Helium buoyancy issue solved at last?

The smart choice: opportunity from uncertainty

Where did the DARPA Walrus men go? Funnily enough ...

COSH, potentially, eliminates the compromises of the hybrid ships and delivers a true lighter-than-air hovership which can be heavier when it wants to be and so needs no water ballast when unloading, nor engine exhaust condensers, gaseous fuel etc.

Concept pic showing assembly of an Aeroscraft airship. Credit: Aeros

Perhaps the next-gen COSH will use a big drum-like storage tank, though?

But in fact it would seem that COSH isn't quite miraculous enough. In the case of a ship with a large payload, Pasternak admits that COSH wouldn't allow for unassisted lighter-than-air operation. In order for COSH to handle partially-fuelled unloading without ballasting (as in the Walrus troop-dropoff mission) the ship would need to have taken off in a very heavy condition to begin with.

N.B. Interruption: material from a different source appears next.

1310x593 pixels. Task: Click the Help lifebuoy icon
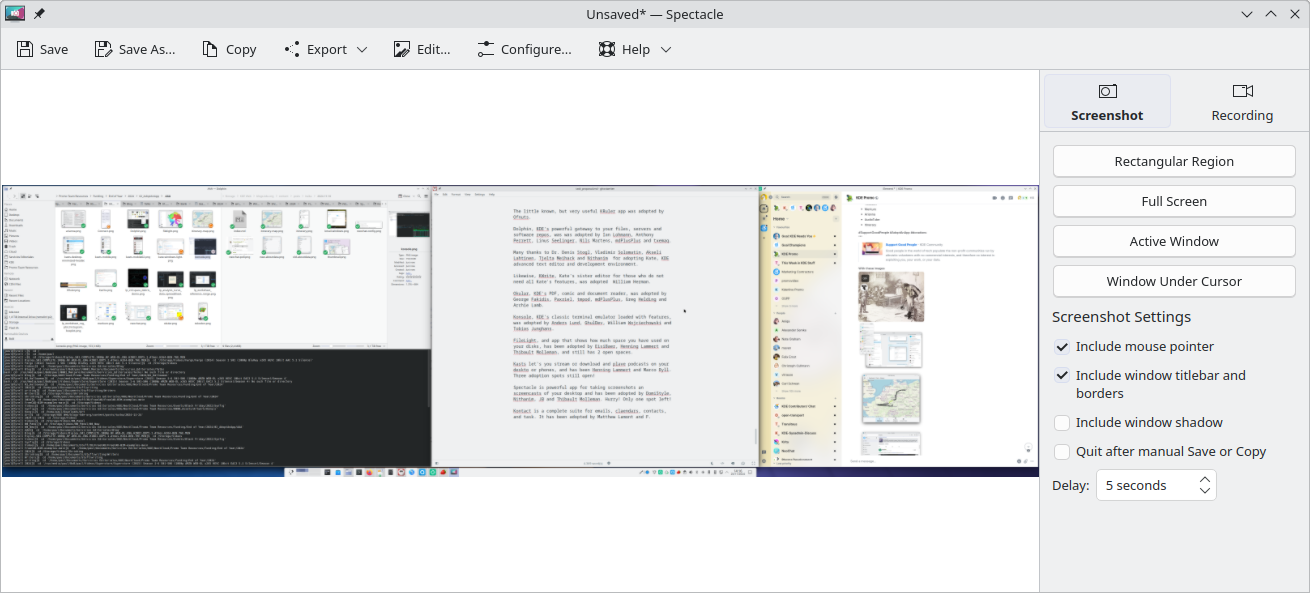click(x=606, y=49)
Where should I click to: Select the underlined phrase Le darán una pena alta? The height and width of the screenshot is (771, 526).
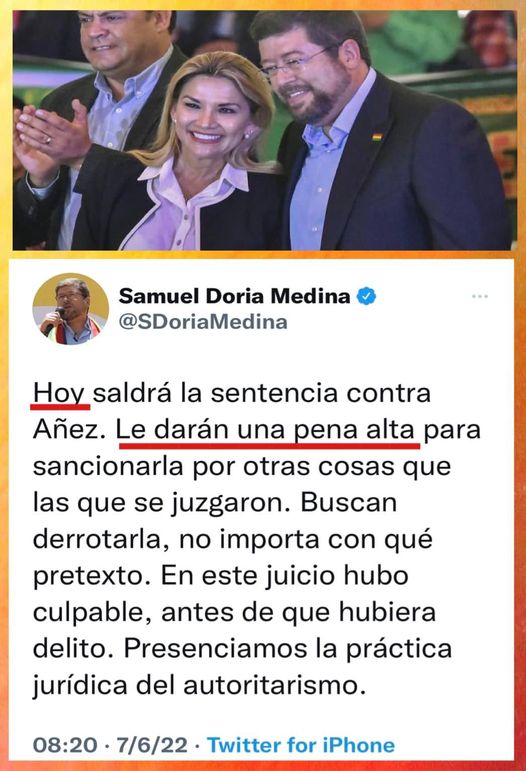point(265,430)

Pasternak suggests that a vertical liftoff could still perhaps be achieved by having powerful vectored-thrust propulsion and adding still more lift by superheating the helium at takeoff, so causing it to temporarily expand and fill almost the whole envelope, furnishing extra lift. The hot gas and powerful thrusters would get the ship airborne: once the helium had cooled and the engines were throttled back to cruise power (and props rotated sideways to get the ship moving) their efforts would be replaced by dynamic lift from the hull flying along.

It's noteworthy, though, that high-powered gas turbines will be required to furnish the necessary takeoff thrust: Pasternak intends to deal with their poor fuel economy by switching to diesels in the cruise. (One might speculate that the turbines' power would also be needed to let the COSH compressors do their work in a reasonable amount of time during the unloading.)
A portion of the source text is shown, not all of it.